Element and text location data
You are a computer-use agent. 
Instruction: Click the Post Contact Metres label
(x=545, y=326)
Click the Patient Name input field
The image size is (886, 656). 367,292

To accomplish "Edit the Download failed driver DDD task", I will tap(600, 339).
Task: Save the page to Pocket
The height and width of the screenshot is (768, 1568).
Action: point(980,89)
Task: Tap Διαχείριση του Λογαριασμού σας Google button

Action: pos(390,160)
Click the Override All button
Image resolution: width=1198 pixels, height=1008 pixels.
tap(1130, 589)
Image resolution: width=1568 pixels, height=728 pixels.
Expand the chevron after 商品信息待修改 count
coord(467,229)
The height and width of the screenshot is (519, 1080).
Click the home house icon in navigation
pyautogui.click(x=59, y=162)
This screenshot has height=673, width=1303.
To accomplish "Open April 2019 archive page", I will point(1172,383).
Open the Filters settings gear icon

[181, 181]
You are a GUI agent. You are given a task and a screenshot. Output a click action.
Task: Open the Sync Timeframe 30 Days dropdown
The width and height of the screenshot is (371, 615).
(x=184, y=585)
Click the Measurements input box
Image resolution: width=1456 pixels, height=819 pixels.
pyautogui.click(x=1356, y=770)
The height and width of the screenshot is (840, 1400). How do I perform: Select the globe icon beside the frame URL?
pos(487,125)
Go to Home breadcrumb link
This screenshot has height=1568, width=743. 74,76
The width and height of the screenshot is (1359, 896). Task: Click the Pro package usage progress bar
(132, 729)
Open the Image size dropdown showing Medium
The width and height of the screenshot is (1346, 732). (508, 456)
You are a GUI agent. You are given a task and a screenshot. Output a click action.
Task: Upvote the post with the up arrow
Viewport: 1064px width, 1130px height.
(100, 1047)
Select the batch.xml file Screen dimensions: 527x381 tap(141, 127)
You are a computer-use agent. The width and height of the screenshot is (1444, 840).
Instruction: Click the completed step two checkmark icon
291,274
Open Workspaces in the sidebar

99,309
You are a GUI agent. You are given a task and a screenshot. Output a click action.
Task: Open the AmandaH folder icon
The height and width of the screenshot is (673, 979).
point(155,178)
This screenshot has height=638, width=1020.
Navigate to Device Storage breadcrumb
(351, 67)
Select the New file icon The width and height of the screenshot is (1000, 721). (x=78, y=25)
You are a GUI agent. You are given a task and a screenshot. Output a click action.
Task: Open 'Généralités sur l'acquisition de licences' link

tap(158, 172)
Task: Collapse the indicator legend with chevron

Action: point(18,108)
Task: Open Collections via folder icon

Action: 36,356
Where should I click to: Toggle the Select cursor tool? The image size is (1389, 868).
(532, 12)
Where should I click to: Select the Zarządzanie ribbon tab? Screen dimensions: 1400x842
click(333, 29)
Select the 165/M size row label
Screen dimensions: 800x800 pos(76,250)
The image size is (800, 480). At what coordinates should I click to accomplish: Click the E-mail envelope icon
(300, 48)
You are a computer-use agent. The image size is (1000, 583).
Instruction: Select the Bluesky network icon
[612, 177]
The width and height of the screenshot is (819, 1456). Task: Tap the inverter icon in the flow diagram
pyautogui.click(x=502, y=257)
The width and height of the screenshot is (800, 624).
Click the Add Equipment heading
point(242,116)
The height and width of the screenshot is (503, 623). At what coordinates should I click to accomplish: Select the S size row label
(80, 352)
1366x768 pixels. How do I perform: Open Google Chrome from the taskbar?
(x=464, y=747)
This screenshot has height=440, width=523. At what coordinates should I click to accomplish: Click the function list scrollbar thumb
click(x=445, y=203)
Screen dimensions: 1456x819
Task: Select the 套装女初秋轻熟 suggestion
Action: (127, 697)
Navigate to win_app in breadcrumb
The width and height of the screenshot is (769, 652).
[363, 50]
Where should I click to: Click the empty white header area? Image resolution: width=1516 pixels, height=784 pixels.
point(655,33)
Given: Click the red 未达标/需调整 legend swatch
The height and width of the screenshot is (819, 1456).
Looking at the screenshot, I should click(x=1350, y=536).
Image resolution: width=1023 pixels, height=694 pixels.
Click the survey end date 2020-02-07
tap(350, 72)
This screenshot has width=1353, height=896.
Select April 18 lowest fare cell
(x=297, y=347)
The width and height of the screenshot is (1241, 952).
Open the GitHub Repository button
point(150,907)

Task details
Copy out the records verbatim, beginning at the line that contains "The height and width of the screenshot is (519, 1080)." and stopping after the line that contains "Select the batch.xml".

Response to the exercise
The height and width of the screenshot is (519, 1080).
Click the home house icon in navigation
pyautogui.click(x=59, y=162)
This screenshot has height=673, width=1303.
To accomplish "Open April 2019 archive page", I will point(1172,383).
Open the Filters settings gear icon

[181, 181]
You are a GUI agent. You are given a task and a screenshot. Output a click action.
Task: Open the Sync Timeframe 30 Days dropdown
The width and height of the screenshot is (371, 615).
(x=184, y=585)
Click the Measurements input box
Image resolution: width=1456 pixels, height=819 pixels.
pyautogui.click(x=1356, y=770)
The height and width of the screenshot is (840, 1400). How do I perform: Select the globe icon beside the frame URL?
pos(487,125)
Go to Home breadcrumb link
This screenshot has height=1568, width=743. 74,76
The width and height of the screenshot is (1359, 896). Task: Click the Pro package usage progress bar
(132, 729)
Open the Image size dropdown showing Medium
The width and height of the screenshot is (1346, 732). (508, 456)
You are a GUI agent. You are given a task and a screenshot. Output a click action.
Task: Upvote the post with the up arrow
Viewport: 1064px width, 1130px height.
(100, 1047)
Select the batch.xml file Screen dimensions: 527x381 tap(141, 127)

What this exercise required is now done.